More recently, our casual relationship became something much more intense. I'd crave the mid-morning boost that only the frappuccino could offer, and unfortunately, I managed to drag Jack and Molly into the dysfunction with me! We couldn't drive past a Starbucks without one of them saying "Can we get a mocha?" (which is what they each called Starbucks, because I always get a mocha flavored drink). They were my little enablers - who can resist the little voice from the back seat calling out "It's Starbucks!" Apparently, not me!
I began to sense that my dependence was a problem when they started writing "Molly's Mom" (assuming that was me) on my cup instead of asking for my name. Surely I wasn't frequenting their establishment often enough that they knew Molly's name! In fact, I was. I'm ashamed to say, in response to this, I started planning visits to various locations - I wouldn't go to the same place twice in the same week, so to each barista, I was only a semi-frequent patron. I was well aware of the damage I was doing, not only to my waistline, and sleeping habits (the caffeine wasn't always a good idea), but also to my bank account! At the end of each month I'd look at my account online, and if I sorted my transactions alphabetically, the number of "Starbucks" charges were staggering.
So, it was time to cut back. To begin to draw away from a relationship that I knew, deep down, wasn't good for me. I gave myself a month - I figured if I couldn't get over my hang-up in that time, then I was officially hopeless and might as well get a job there, so that at least I'd get some kind of an employee discount! I allowed myself one Starbucks run per week. I'd hold out as long as I could, so that when I really needed a fix, I wouldn't feel too guilty indulging.
Amazingly, it worked! Once I got over the initial urges, I felt empowered! My dangerous infatuation had come to an end. I no longer felt like I'd explode without a frappuccino, and found myself no longer looking forward to it the way I had before. Life once again made sense, and I was able to live in a world without daily Starbucks fixes.

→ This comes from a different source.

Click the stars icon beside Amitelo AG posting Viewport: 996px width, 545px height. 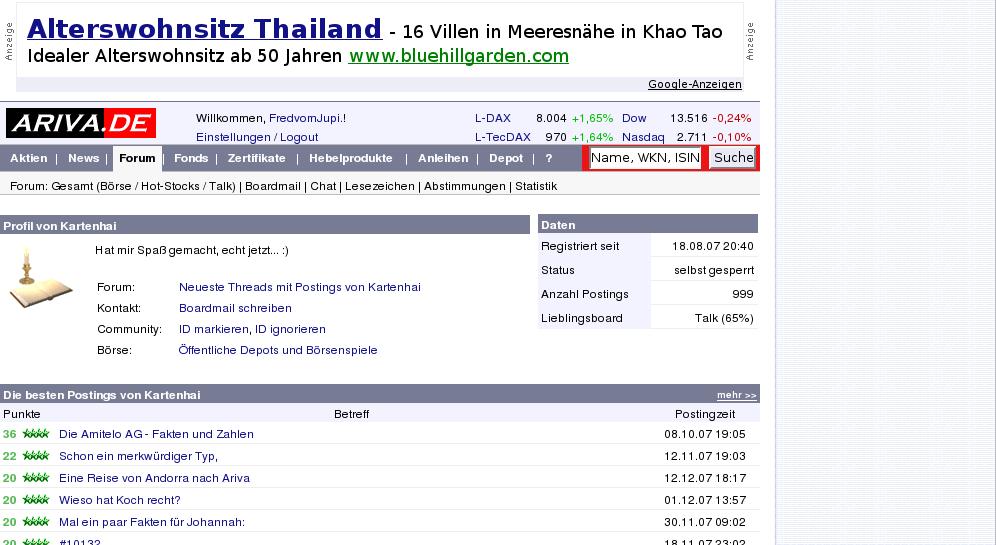click(36, 434)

Unfortunately, the best intentions are often foiled by a simple twist of fate. On one of my (much less frequent) visits to Starbucks, I was introduced to "Your Frappuccino, Your Way". Apparently now you could get it any way you wanted it! Decaf? No problem! Shot of peppermint? You've got it! Non Fat? Bring it on!
And so, the flame of our love was fanned, and I was once again head over heels in love.
The season of Lent brought a unique challenge to my life, when I decided to give up caffeine. Fortunately, my dear Starbucks was more than willing to accommodate me by making my beloved frappuccino a decaf upon request. I've gotten to the point where I don't even want a regular - so I remain, even weeks after Lent ended, caffeine free!
As time has gone by, we've had our ups and downs, but I find that, at last, we are in a good place. Molly and I still enjoy going to Starbucks (if it fits into our schedule), but nowadays, it's more to do with the fact that we've gotten to know a few of the baristas, and actually enjoy talking with them for the few minutes that it takes to make my grande decaf peppermint mocha frappuccino. As we tighten our purse strings over the coming months, I have a feeling that I'll find myself cutting back once again, though I'm sure I can survive with the help of those close to me who seem happy enough to provide me with the occasional Starbucks gift card!